▶ **PROBLEM DETAILS**
The material below has pictures in it. Set down only the lines from the line containing "You are a computer-use" through the line containing "Open the User group detail link", word for word, and leave the pictures behind.

▶ **RECORD EXTRACTS**
━━━━━━
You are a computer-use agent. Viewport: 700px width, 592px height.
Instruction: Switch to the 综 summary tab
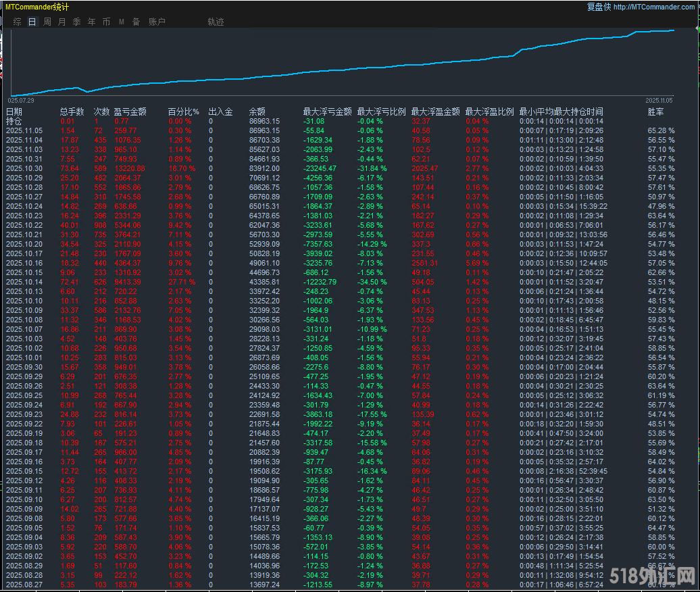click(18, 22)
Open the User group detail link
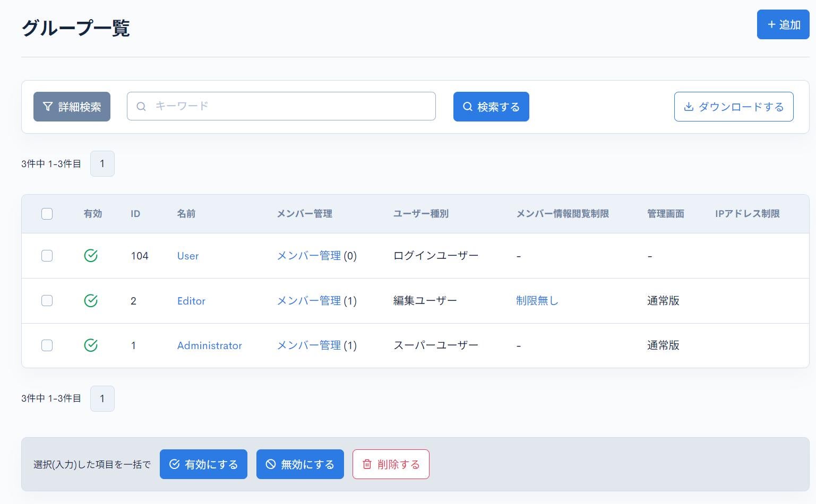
━━━━━━
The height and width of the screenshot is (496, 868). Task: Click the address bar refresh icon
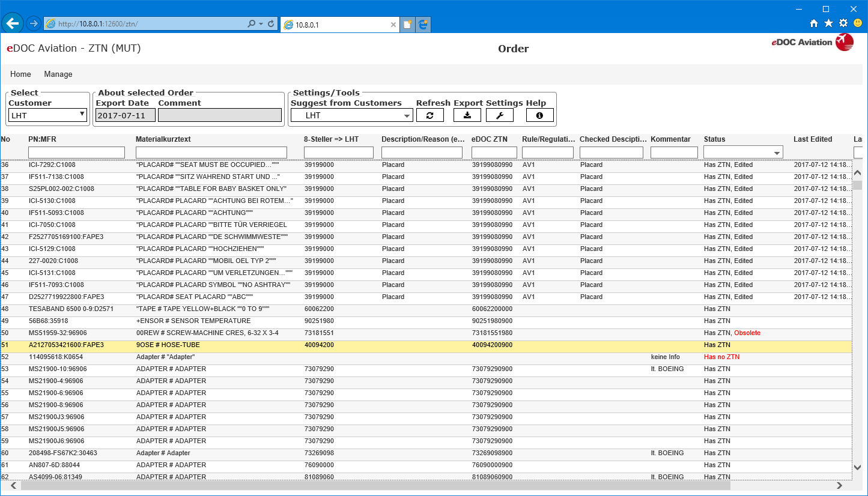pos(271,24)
━━━━━━
▶ **SOLUTION FOR THIS TASK**
You are a computer-use agent. Viewport: 700px width, 592px height.
Instruction: Switch to the 综 summary tab
click(18, 22)
Open the User group detail link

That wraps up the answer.